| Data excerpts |
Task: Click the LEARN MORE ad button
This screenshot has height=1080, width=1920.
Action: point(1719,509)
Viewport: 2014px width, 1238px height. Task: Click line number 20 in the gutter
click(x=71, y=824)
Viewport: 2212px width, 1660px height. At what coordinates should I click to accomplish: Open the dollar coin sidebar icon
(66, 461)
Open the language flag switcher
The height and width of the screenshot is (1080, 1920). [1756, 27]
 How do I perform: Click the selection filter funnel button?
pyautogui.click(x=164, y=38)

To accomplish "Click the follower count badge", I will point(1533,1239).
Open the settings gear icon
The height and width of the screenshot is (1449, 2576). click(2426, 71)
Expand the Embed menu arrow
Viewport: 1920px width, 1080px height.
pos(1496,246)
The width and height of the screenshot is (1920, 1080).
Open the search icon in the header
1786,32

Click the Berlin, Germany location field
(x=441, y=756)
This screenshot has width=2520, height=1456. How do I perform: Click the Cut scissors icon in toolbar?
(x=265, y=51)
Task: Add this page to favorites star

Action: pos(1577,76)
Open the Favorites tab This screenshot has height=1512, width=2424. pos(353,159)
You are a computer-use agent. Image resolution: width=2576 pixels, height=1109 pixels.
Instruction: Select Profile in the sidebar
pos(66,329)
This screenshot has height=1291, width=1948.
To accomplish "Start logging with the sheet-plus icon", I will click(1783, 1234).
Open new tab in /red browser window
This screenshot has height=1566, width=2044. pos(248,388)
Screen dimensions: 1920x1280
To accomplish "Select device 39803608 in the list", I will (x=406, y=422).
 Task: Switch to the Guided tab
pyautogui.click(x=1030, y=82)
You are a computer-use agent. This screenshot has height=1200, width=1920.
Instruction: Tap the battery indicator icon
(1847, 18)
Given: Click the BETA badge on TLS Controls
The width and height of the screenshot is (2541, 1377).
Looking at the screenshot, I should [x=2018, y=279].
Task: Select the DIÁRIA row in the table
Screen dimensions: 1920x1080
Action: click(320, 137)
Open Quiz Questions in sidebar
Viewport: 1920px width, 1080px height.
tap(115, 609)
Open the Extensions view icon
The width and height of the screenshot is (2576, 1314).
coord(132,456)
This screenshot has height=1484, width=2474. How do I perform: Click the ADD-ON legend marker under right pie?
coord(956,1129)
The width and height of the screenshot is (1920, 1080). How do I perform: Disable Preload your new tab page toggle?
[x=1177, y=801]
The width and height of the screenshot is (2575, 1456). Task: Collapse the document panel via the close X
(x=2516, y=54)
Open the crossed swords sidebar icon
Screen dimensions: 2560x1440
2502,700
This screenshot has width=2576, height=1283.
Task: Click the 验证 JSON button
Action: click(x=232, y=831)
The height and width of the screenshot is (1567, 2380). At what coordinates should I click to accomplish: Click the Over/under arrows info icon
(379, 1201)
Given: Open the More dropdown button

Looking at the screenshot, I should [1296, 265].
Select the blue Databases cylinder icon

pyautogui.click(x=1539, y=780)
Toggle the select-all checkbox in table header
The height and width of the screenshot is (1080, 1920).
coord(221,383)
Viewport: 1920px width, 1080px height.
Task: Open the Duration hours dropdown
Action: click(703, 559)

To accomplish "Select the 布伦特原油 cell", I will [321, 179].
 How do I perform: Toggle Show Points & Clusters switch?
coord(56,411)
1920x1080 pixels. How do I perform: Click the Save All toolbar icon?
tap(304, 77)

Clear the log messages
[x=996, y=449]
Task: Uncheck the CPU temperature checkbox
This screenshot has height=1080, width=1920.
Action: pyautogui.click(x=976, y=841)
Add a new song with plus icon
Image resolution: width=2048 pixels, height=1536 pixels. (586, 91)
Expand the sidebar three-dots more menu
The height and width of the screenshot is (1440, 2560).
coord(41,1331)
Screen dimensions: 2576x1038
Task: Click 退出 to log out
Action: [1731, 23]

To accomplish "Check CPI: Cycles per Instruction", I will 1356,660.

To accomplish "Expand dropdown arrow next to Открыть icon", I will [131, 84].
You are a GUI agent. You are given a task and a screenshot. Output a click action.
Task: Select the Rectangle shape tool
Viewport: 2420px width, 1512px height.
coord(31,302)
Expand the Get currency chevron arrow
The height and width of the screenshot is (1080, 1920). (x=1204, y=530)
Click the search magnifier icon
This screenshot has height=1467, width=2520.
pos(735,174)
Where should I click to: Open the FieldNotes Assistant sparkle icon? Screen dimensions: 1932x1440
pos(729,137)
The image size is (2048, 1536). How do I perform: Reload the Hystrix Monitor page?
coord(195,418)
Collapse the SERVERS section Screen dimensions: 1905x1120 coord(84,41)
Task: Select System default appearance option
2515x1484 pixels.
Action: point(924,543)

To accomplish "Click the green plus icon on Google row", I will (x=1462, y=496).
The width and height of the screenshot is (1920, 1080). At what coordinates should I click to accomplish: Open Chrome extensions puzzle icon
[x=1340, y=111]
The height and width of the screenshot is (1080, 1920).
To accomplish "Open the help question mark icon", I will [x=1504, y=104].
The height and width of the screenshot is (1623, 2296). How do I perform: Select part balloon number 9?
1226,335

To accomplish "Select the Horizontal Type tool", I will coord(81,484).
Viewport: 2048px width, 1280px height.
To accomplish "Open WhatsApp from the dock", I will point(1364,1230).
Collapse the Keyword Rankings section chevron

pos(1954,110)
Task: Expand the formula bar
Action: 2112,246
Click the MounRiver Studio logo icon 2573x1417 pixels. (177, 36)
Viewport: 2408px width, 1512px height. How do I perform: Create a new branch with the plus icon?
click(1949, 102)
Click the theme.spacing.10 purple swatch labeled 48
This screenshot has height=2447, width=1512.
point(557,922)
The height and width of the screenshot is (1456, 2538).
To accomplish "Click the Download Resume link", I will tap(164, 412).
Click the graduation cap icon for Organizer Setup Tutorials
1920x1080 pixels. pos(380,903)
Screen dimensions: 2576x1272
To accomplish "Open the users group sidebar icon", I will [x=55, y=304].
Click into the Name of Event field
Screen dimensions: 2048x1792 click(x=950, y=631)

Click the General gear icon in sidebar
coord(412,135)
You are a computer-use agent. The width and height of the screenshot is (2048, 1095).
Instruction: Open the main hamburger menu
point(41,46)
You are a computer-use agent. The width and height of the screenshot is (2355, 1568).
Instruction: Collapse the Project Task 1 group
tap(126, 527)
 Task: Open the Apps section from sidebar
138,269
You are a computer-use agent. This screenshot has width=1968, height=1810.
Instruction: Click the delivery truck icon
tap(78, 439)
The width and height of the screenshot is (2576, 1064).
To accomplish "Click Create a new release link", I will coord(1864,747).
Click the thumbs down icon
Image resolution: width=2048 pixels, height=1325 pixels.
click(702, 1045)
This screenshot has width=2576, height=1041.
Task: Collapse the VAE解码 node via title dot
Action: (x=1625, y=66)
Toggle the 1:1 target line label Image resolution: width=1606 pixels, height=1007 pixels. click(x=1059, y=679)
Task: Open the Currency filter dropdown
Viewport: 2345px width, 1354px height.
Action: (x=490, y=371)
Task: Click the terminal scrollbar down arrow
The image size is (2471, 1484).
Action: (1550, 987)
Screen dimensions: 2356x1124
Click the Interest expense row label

| Instructions to follow |
Among the records above, a stretch begins at the line containing "Click the MounRiver" and ends at the line containing "The height and width of the screenshot is (1456, 2538).". Restate that stretch word for word, and nothing else.

| Written solution |
Click the MounRiver Studio logo icon 2573x1417 pixels. (177, 36)
Viewport: 2408px width, 1512px height. How do I perform: Create a new branch with the plus icon?
click(1949, 102)
Click the theme.spacing.10 purple swatch labeled 48
This screenshot has height=2447, width=1512.
point(557,922)
The height and width of the screenshot is (1456, 2538).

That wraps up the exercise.